======== Supplied data
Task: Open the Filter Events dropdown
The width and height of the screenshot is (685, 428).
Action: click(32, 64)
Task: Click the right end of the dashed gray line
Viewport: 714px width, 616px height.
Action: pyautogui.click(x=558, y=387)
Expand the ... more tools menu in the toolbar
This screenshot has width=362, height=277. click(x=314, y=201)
================
======== Supplied data
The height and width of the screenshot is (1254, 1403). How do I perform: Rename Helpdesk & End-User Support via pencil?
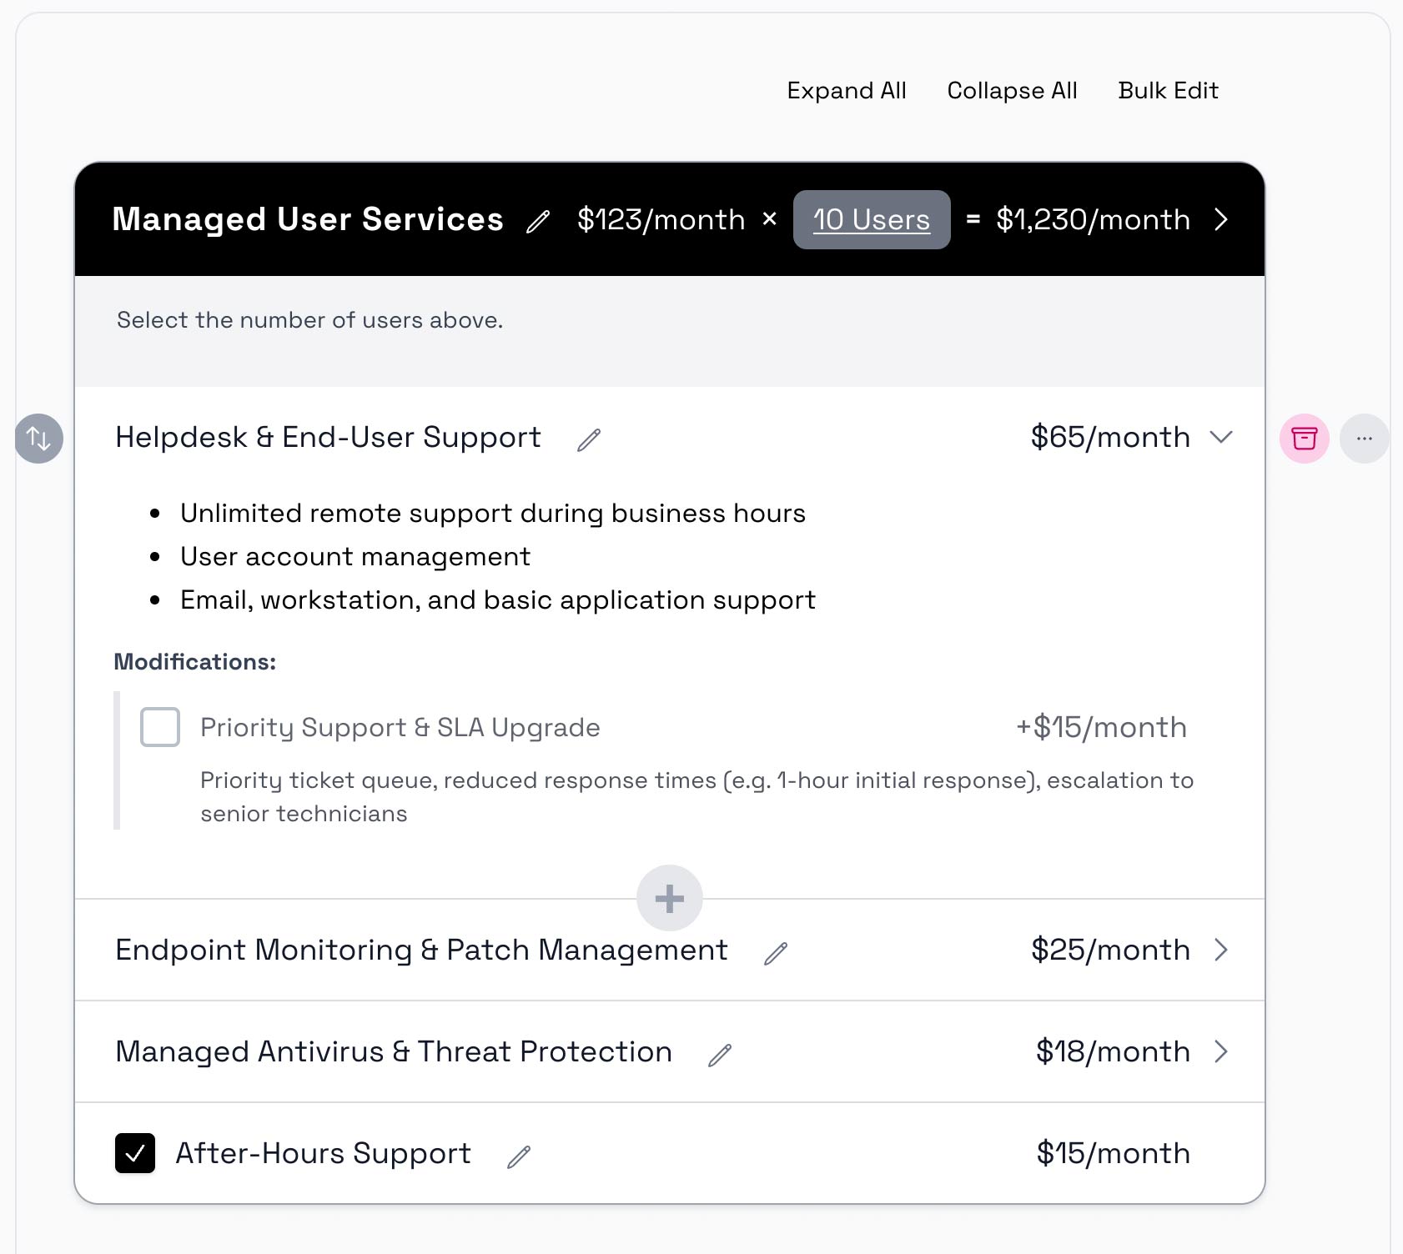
================
Exercise
Find each line in the listing above that contains "Task", and copy that line.

Answer to this exercise
Task: Open the Filter Events dropdown
Task: Click the right end of the dashed gray line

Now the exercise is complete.